* EXERCISE *
Line by line, the entries below are to be reproduced unaltered.

*** Opening INFORMATION GIVEN ***

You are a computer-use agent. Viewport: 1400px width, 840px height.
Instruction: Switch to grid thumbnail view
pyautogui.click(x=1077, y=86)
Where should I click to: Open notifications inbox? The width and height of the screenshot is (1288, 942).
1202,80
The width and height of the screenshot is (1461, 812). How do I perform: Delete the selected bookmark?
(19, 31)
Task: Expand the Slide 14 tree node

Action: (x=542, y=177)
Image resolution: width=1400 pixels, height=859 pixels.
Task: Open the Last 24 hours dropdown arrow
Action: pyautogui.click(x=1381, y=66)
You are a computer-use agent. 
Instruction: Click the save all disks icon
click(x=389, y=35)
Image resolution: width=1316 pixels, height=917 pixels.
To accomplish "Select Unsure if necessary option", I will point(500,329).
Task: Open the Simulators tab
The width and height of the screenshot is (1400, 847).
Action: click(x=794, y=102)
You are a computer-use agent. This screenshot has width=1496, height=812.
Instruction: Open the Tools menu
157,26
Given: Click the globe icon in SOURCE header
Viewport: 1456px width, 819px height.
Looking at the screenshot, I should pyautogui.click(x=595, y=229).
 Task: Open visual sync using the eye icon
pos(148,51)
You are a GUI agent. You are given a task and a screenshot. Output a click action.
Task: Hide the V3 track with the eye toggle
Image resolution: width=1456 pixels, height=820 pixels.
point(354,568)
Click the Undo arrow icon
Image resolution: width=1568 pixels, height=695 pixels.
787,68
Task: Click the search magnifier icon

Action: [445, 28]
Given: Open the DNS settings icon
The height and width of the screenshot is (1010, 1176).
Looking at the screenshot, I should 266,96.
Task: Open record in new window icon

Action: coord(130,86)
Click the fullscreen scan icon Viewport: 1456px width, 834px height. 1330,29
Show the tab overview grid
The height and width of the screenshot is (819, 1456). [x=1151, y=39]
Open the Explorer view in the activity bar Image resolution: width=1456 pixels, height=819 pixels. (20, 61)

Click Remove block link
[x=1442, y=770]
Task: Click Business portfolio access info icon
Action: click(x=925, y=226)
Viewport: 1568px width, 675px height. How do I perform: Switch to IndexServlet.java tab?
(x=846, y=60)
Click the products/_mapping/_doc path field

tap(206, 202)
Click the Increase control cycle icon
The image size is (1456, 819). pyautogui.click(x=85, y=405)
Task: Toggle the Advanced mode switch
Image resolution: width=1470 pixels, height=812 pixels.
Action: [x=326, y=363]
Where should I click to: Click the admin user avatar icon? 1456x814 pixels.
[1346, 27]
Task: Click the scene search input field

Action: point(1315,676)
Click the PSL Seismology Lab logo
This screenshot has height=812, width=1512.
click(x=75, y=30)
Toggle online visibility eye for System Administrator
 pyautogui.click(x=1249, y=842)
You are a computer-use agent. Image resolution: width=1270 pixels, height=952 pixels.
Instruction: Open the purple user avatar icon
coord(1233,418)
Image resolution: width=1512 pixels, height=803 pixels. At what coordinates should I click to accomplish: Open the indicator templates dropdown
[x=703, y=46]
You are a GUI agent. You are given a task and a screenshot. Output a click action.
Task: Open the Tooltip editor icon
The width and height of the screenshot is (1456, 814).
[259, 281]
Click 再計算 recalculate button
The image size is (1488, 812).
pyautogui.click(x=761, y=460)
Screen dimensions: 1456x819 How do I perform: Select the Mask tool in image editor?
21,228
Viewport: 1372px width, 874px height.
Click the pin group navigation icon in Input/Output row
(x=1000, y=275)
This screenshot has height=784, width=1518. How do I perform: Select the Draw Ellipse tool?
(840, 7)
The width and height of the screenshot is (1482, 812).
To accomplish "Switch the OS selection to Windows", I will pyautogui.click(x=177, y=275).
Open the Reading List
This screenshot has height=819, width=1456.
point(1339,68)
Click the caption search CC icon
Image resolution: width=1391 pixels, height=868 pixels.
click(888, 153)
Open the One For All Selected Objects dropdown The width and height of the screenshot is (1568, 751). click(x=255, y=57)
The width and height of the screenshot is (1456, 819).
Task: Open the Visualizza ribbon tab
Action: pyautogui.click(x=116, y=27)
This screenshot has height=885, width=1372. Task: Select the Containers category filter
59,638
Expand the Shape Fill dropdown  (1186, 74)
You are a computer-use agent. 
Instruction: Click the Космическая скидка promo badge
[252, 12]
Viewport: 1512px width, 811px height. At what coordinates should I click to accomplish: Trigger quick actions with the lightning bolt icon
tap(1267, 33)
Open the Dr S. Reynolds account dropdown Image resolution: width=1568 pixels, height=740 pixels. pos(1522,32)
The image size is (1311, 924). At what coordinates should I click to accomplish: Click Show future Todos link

*** Closing INFORMATION GIVEN ***

* EXERCISE RESULT *
You are a computer-use agent. Viewport: 1400px width, 840px height.
Instruction: Switch to grid thumbnail view
pyautogui.click(x=1077, y=86)
Where should I click to: Open notifications inbox? The width and height of the screenshot is (1288, 942).
1202,80
The width and height of the screenshot is (1461, 812). How do I perform: Delete the selected bookmark?
(19, 31)
Task: Expand the Slide 14 tree node

Action: (x=542, y=177)
Image resolution: width=1400 pixels, height=859 pixels.
Task: Open the Last 24 hours dropdown arrow
Action: pyautogui.click(x=1381, y=66)
You are a computer-use agent. 
Instruction: Click the save all disks icon
click(x=389, y=35)
Image resolution: width=1316 pixels, height=917 pixels.
To accomplish "Select Unsure if necessary option", I will point(500,329).
Task: Open the Simulators tab
The width and height of the screenshot is (1400, 847).
Action: click(x=794, y=102)
You are a computer-use agent. This screenshot has width=1496, height=812.
Instruction: Open the Tools menu
157,26
Given: Click the globe icon in SOURCE header
Viewport: 1456px width, 819px height.
Looking at the screenshot, I should pyautogui.click(x=595, y=229).
 Task: Open visual sync using the eye icon
pos(148,51)
You are a GUI agent. You are given a task and a screenshot. Output a click action.
Task: Hide the V3 track with the eye toggle
Image resolution: width=1456 pixels, height=820 pixels.
point(354,568)
Click the Undo arrow icon
Image resolution: width=1568 pixels, height=695 pixels.
787,68
Task: Click the search magnifier icon

Action: [445, 28]
Given: Open the DNS settings icon
The height and width of the screenshot is (1010, 1176).
Looking at the screenshot, I should 266,96.
Task: Open record in new window icon

Action: coord(130,86)
Click the fullscreen scan icon Viewport: 1456px width, 834px height. 1330,29
Show the tab overview grid
The height and width of the screenshot is (819, 1456). [x=1151, y=39]
Open the Explorer view in the activity bar Image resolution: width=1456 pixels, height=819 pixels. (20, 61)

Click Remove block link
[x=1442, y=770]
Task: Click Business portfolio access info icon
Action: click(x=925, y=226)
Viewport: 1568px width, 675px height. How do I perform: Switch to IndexServlet.java tab?
(x=846, y=60)
Click the products/_mapping/_doc path field

tap(206, 202)
Click the Increase control cycle icon
The image size is (1456, 819). pyautogui.click(x=85, y=405)
Task: Toggle the Advanced mode switch
Image resolution: width=1470 pixels, height=812 pixels.
Action: [x=326, y=363]
Where should I click to: Click the admin user avatar icon? 1456x814 pixels.
[1346, 27]
Task: Click the scene search input field

Action: point(1315,676)
Click the PSL Seismology Lab logo
This screenshot has height=812, width=1512.
click(x=75, y=30)
Toggle online visibility eye for System Administrator
 pyautogui.click(x=1249, y=842)
You are a computer-use agent. Image resolution: width=1270 pixels, height=952 pixels.
Instruction: Open the purple user avatar icon
coord(1233,418)
Image resolution: width=1512 pixels, height=803 pixels. At what coordinates should I click to accomplish: Open the indicator templates dropdown
[x=703, y=46]
You are a GUI agent. You are given a task and a screenshot. Output a click action.
Task: Open the Tooltip editor icon
The width and height of the screenshot is (1456, 814).
[259, 281]
Click 再計算 recalculate button
The image size is (1488, 812).
pyautogui.click(x=761, y=460)
Screen dimensions: 1456x819 How do I perform: Select the Mask tool in image editor?
21,228
Viewport: 1372px width, 874px height.
Click the pin group navigation icon in Input/Output row
(x=1000, y=275)
This screenshot has height=784, width=1518. How do I perform: Select the Draw Ellipse tool?
(840, 7)
The width and height of the screenshot is (1482, 812).
To accomplish "Switch the OS selection to Windows", I will pyautogui.click(x=177, y=275).
Open the Reading List
This screenshot has height=819, width=1456.
point(1339,68)
Click the caption search CC icon
Image resolution: width=1391 pixels, height=868 pixels.
click(888, 153)
Open the One For All Selected Objects dropdown The width and height of the screenshot is (1568, 751). click(x=255, y=57)
The width and height of the screenshot is (1456, 819).
Task: Open the Visualizza ribbon tab
Action: pyautogui.click(x=116, y=27)
This screenshot has height=885, width=1372. Task: Select the Containers category filter
59,638
Expand the Shape Fill dropdown  (1186, 74)
You are a computer-use agent. 
Instruction: Click the Космическая скидка promo badge
[252, 12]
Viewport: 1512px width, 811px height. At what coordinates should I click to accomplish: Trigger quick actions with the lightning bolt icon
tap(1267, 33)
Open the Dr S. Reynolds account dropdown Image resolution: width=1568 pixels, height=740 pixels. pos(1522,32)
The image size is (1311, 924). At what coordinates should I click to accomplish: Click Show future Todos link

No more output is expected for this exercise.